— START OF DATASET CONTENT —

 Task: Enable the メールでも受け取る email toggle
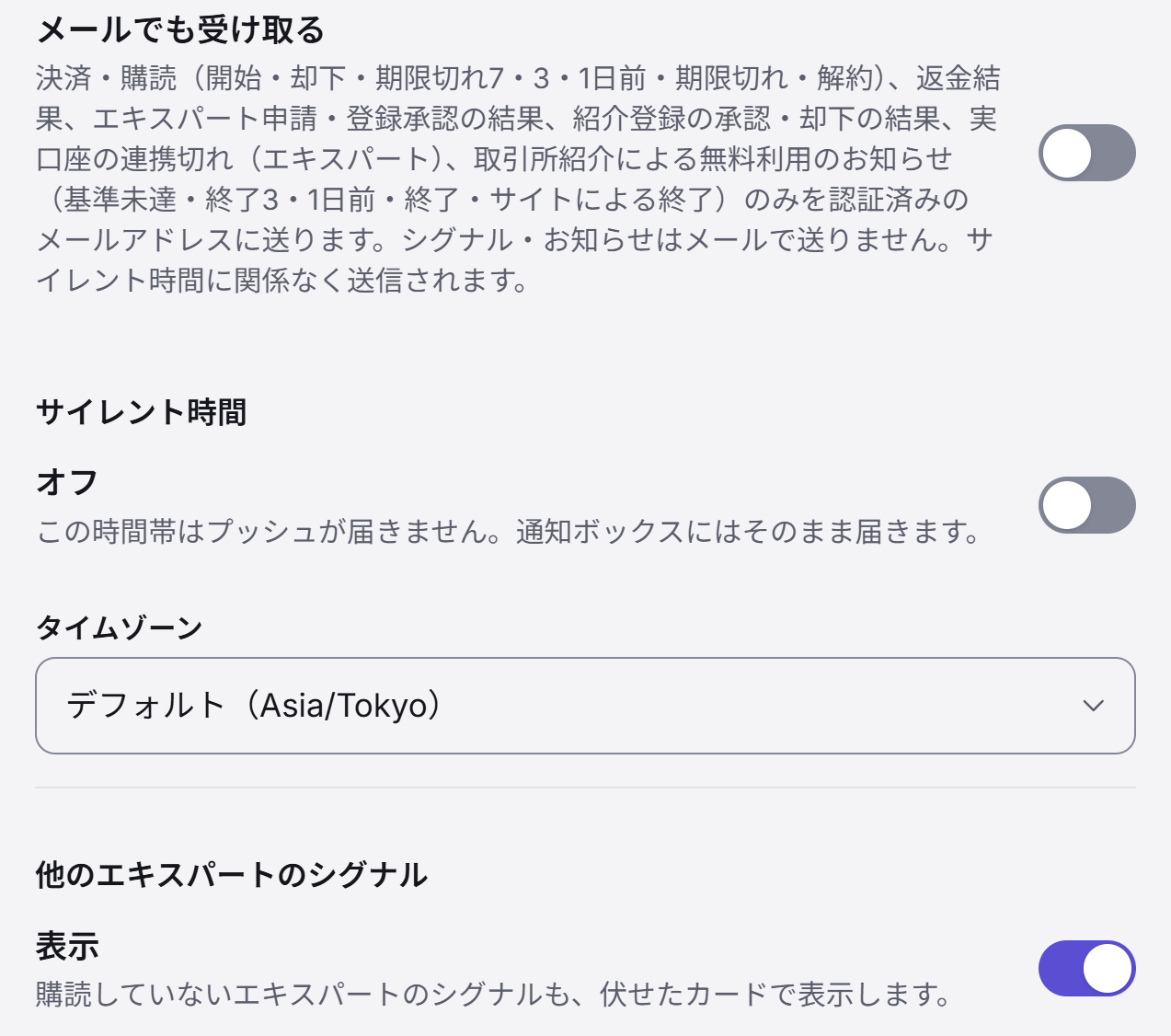pyautogui.click(x=1087, y=153)
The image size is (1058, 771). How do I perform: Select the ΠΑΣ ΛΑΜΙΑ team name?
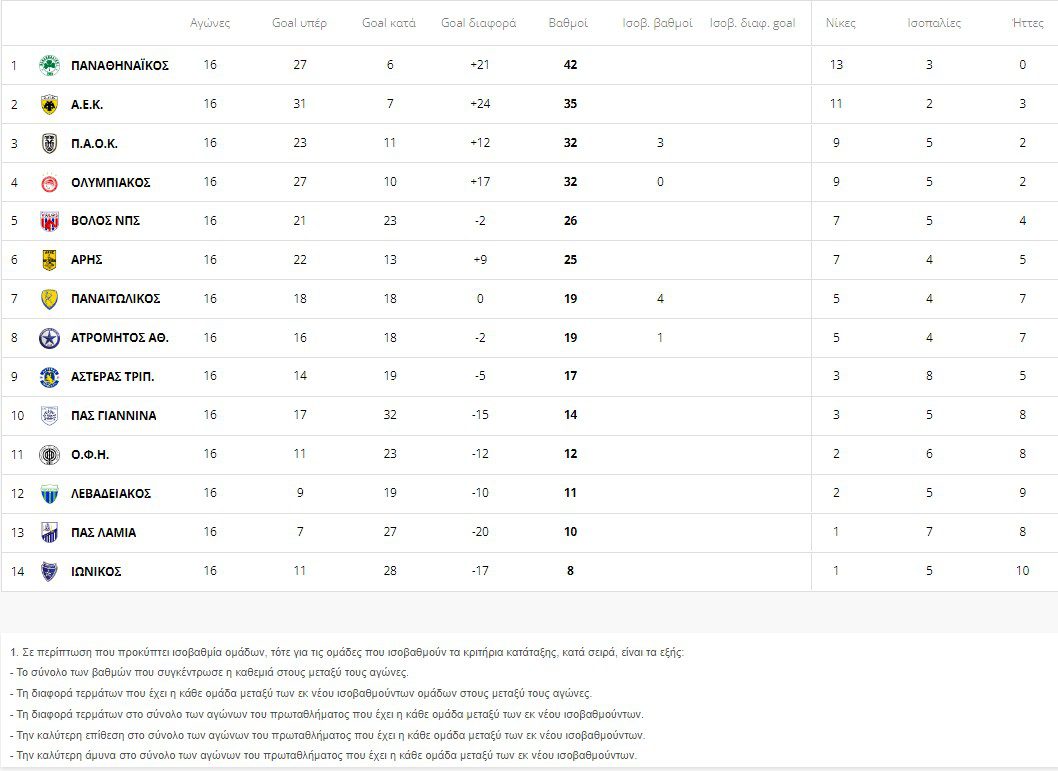(104, 533)
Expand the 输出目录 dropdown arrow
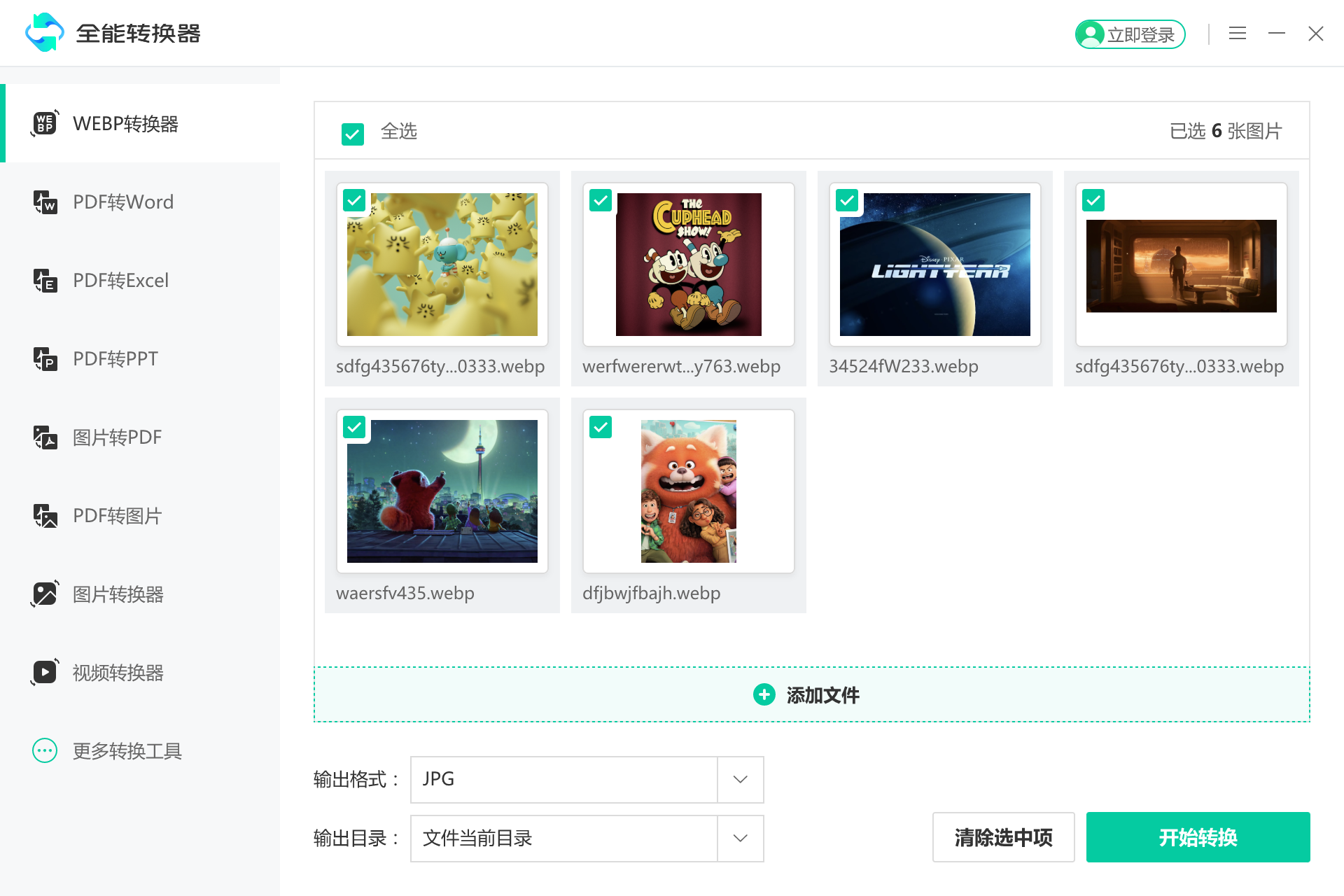1344x896 pixels. tap(740, 838)
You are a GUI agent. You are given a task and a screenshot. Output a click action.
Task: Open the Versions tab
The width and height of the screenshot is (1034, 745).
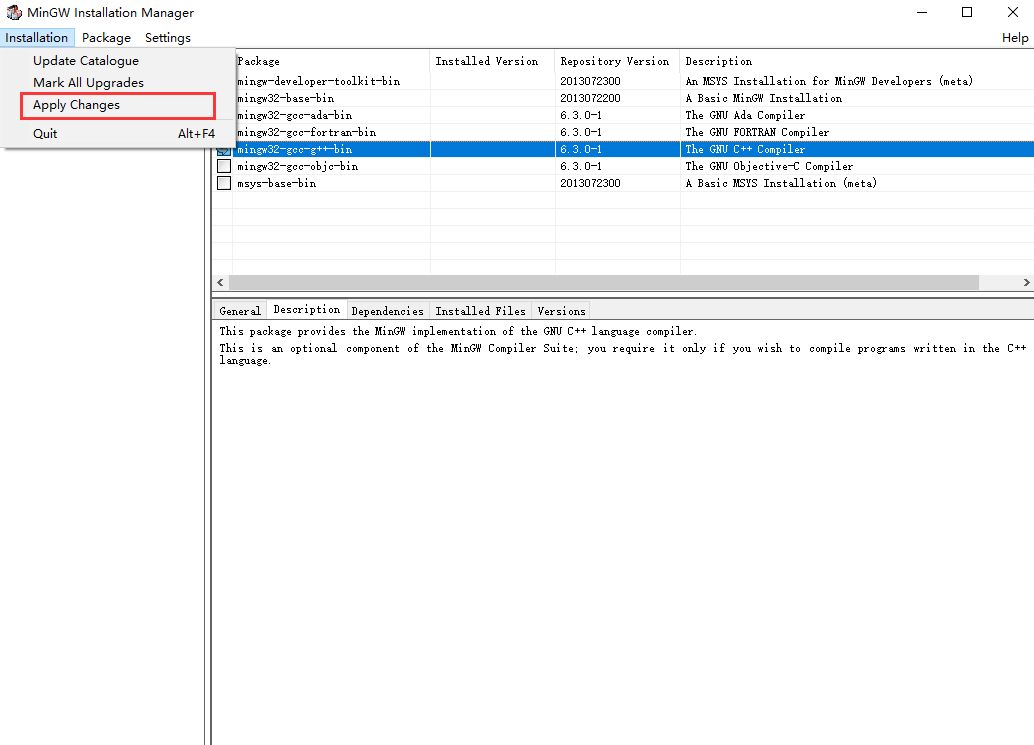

— END OF DATASET CONTENT —

WHAT YOU HAVE TO DO
Find every line above that contains the word "screenshot", and copy each one.

FINISHED ANSWER
You are a GUI agent. You are given a task and a screenshot. Output a click action.
The width and height of the screenshot is (1034, 745).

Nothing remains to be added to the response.